The task:
In the entries below, find the line containing "Open the 退款管理 top menu" and the line containing "Viewport: 1393px width, 868px height.". Copy those two lines and everything between them exactly, and only that.

Data supplied:

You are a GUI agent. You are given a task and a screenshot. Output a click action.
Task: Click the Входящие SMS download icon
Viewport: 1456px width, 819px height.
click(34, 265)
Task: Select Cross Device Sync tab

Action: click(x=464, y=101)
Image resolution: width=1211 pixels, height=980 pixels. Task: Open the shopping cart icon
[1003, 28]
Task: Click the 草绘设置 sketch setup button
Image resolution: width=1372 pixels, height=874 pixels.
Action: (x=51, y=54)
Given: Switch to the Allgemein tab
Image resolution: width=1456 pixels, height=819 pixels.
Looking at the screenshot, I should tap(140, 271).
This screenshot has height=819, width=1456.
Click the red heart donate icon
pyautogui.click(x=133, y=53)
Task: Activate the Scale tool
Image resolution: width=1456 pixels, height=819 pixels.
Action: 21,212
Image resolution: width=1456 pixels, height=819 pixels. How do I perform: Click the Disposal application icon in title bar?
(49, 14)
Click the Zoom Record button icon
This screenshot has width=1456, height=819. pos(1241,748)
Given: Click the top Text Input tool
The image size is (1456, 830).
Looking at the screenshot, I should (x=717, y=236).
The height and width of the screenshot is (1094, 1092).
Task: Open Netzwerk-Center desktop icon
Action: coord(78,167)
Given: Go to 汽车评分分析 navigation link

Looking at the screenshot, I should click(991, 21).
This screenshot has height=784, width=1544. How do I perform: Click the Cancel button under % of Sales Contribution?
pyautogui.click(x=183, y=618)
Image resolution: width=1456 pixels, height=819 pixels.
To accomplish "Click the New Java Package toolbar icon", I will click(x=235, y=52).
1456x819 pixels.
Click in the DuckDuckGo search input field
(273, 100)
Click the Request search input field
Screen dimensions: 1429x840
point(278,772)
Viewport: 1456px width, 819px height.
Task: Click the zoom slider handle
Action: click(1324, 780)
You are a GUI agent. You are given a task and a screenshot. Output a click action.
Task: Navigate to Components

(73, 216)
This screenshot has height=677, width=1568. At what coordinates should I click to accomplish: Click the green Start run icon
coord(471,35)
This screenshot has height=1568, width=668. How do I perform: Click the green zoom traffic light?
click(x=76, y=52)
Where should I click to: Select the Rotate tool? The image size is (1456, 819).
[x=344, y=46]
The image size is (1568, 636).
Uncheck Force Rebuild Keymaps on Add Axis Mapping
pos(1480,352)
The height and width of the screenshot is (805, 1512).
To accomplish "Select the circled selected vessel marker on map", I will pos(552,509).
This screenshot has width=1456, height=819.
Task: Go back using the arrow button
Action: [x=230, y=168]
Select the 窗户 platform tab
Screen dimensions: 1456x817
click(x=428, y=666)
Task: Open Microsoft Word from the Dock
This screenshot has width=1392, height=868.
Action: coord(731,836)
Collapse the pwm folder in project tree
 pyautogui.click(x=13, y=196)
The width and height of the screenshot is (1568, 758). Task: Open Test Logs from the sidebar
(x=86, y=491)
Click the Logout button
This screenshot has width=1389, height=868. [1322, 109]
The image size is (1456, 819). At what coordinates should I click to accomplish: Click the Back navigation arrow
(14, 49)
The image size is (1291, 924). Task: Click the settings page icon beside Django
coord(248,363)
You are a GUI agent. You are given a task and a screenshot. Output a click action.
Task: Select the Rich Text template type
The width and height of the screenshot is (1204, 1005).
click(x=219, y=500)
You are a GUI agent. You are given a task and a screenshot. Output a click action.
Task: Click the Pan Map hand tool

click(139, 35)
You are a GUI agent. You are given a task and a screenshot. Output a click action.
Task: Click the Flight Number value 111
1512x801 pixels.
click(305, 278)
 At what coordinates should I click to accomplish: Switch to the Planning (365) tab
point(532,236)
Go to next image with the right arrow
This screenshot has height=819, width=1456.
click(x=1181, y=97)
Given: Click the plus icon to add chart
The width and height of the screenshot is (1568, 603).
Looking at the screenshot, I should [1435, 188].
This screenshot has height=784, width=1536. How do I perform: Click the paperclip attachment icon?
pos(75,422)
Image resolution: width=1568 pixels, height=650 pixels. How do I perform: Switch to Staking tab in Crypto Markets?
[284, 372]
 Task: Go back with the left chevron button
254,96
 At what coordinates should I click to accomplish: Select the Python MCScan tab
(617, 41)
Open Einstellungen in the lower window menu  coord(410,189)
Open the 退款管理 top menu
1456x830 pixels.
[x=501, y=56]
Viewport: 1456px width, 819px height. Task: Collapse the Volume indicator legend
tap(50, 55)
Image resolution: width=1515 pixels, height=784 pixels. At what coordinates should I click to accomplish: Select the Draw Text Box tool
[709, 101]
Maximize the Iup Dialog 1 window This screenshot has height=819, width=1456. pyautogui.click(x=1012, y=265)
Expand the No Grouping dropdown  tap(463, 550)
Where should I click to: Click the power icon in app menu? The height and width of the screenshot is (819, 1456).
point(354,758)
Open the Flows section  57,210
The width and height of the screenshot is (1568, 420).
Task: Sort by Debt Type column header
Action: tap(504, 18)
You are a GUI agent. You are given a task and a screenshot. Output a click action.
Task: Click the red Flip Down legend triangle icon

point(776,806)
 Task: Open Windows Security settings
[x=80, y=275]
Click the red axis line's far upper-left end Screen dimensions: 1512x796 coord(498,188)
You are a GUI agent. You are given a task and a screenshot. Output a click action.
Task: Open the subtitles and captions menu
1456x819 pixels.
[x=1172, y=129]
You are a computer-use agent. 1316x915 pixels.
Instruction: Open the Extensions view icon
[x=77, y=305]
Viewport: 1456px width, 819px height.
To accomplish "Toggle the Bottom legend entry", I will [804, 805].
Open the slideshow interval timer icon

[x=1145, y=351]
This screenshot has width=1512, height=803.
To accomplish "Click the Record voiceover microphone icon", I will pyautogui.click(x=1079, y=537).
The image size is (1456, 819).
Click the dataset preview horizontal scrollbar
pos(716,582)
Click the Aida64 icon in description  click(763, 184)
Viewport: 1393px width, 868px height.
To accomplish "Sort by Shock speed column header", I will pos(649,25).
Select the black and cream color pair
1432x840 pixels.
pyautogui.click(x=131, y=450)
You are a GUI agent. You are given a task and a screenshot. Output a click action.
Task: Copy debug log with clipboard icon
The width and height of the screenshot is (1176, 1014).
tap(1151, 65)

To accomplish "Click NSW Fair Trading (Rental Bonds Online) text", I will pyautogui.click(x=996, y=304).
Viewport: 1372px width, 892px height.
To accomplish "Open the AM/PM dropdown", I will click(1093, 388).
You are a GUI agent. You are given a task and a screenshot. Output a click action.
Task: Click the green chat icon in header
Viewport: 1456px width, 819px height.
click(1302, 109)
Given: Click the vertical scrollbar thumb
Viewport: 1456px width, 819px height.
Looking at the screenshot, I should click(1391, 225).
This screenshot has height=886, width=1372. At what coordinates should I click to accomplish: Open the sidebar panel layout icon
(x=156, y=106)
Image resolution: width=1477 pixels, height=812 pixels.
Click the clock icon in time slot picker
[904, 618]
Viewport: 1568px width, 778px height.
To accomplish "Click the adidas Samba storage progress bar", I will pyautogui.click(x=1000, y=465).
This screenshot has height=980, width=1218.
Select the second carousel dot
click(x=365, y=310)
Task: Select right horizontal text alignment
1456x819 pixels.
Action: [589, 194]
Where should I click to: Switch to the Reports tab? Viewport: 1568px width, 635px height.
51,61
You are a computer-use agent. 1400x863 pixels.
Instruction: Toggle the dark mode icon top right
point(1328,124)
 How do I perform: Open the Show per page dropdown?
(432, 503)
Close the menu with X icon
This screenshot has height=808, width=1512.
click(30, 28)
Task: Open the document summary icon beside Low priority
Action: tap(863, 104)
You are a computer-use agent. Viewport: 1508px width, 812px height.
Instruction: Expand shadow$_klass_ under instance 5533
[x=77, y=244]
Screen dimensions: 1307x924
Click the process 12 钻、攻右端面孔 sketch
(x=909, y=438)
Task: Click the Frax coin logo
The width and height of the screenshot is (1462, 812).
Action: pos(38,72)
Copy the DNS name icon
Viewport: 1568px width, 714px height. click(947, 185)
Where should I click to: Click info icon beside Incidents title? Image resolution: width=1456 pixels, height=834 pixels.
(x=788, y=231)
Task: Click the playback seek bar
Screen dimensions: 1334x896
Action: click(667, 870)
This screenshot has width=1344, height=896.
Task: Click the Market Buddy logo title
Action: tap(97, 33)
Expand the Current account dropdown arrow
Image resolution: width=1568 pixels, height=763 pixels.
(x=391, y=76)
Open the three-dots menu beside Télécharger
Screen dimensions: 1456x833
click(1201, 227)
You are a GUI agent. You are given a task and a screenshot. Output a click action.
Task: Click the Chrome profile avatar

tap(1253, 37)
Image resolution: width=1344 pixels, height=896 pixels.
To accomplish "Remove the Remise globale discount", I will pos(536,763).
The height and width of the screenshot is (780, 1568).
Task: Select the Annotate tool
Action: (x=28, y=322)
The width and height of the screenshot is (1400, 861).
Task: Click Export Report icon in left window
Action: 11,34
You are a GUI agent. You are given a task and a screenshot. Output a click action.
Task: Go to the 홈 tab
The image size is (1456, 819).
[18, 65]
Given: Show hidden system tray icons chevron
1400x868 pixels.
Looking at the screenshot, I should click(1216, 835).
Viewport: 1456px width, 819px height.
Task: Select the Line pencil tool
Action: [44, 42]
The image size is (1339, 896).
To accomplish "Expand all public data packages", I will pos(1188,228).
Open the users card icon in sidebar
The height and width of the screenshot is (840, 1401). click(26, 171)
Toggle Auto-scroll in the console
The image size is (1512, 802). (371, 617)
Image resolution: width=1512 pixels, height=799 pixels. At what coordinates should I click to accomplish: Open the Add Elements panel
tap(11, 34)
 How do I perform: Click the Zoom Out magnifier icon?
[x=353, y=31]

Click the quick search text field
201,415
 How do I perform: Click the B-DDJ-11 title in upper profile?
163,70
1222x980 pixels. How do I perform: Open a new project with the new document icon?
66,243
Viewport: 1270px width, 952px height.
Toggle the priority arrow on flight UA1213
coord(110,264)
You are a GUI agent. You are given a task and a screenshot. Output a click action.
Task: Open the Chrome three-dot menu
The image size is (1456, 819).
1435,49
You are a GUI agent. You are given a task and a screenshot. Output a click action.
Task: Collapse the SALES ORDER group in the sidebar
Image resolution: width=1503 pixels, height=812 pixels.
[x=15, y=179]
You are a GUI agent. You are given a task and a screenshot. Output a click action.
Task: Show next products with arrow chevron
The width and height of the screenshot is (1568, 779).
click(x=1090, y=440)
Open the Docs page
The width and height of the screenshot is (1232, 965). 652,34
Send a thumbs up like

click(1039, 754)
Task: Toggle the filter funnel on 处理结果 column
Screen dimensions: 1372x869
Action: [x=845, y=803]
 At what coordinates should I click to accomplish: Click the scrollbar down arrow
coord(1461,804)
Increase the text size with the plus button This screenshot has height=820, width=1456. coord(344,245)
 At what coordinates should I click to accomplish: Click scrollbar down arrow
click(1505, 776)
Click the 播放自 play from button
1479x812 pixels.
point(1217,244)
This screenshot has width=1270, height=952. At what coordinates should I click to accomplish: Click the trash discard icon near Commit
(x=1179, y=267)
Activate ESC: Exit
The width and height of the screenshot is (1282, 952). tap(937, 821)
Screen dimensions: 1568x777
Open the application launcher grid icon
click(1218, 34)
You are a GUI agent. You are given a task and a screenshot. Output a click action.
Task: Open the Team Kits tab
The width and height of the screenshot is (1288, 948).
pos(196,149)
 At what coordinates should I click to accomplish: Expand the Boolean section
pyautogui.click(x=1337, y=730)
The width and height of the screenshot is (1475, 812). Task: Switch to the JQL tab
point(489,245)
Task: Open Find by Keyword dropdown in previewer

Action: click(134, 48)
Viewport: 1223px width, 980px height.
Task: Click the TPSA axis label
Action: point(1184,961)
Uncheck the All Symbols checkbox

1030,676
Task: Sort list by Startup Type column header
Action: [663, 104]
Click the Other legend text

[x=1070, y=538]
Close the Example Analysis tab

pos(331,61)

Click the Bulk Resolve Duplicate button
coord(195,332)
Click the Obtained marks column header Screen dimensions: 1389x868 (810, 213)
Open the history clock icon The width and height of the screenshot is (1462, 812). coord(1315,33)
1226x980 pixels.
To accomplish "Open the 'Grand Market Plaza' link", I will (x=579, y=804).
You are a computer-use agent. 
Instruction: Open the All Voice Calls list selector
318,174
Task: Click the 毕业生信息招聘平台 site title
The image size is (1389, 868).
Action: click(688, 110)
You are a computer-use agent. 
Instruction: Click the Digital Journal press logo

Answer box:
Open the 退款管理 top menu
1456x830 pixels.
[x=501, y=56]
Viewport: 1456px width, 819px height. Task: Collapse the Volume indicator legend
tap(50, 55)
Image resolution: width=1515 pixels, height=784 pixels. At what coordinates should I click to accomplish: Select the Draw Text Box tool
[709, 101]
Maximize the Iup Dialog 1 window This screenshot has height=819, width=1456. pyautogui.click(x=1012, y=265)
Expand the No Grouping dropdown  tap(463, 550)
Where should I click to: Click the power icon in app menu? The height and width of the screenshot is (819, 1456).
point(354,758)
Open the Flows section  57,210
The width and height of the screenshot is (1568, 420).
Task: Sort by Debt Type column header
Action: tap(504, 18)
You are a GUI agent. You are given a task and a screenshot. Output a click action.
Task: Click the red Flip Down legend triangle icon

point(776,806)
 Task: Open Windows Security settings
[x=80, y=275]
Click the red axis line's far upper-left end Screen dimensions: 1512x796 coord(498,188)
You are a GUI agent. You are given a task and a screenshot. Output a click action.
Task: Open the subtitles and captions menu
1456x819 pixels.
[x=1172, y=129]
You are a computer-use agent. 1316x915 pixels.
Instruction: Open the Extensions view icon
[x=77, y=305]
Viewport: 1456px width, 819px height.
To accomplish "Toggle the Bottom legend entry", I will [804, 805].
Open the slideshow interval timer icon

[x=1145, y=351]
This screenshot has width=1512, height=803.
To accomplish "Click the Record voiceover microphone icon", I will pyautogui.click(x=1079, y=537).
The image size is (1456, 819).
Click the dataset preview horizontal scrollbar
pos(716,582)
Click the Aida64 icon in description  click(763, 184)
Viewport: 1393px width, 868px height.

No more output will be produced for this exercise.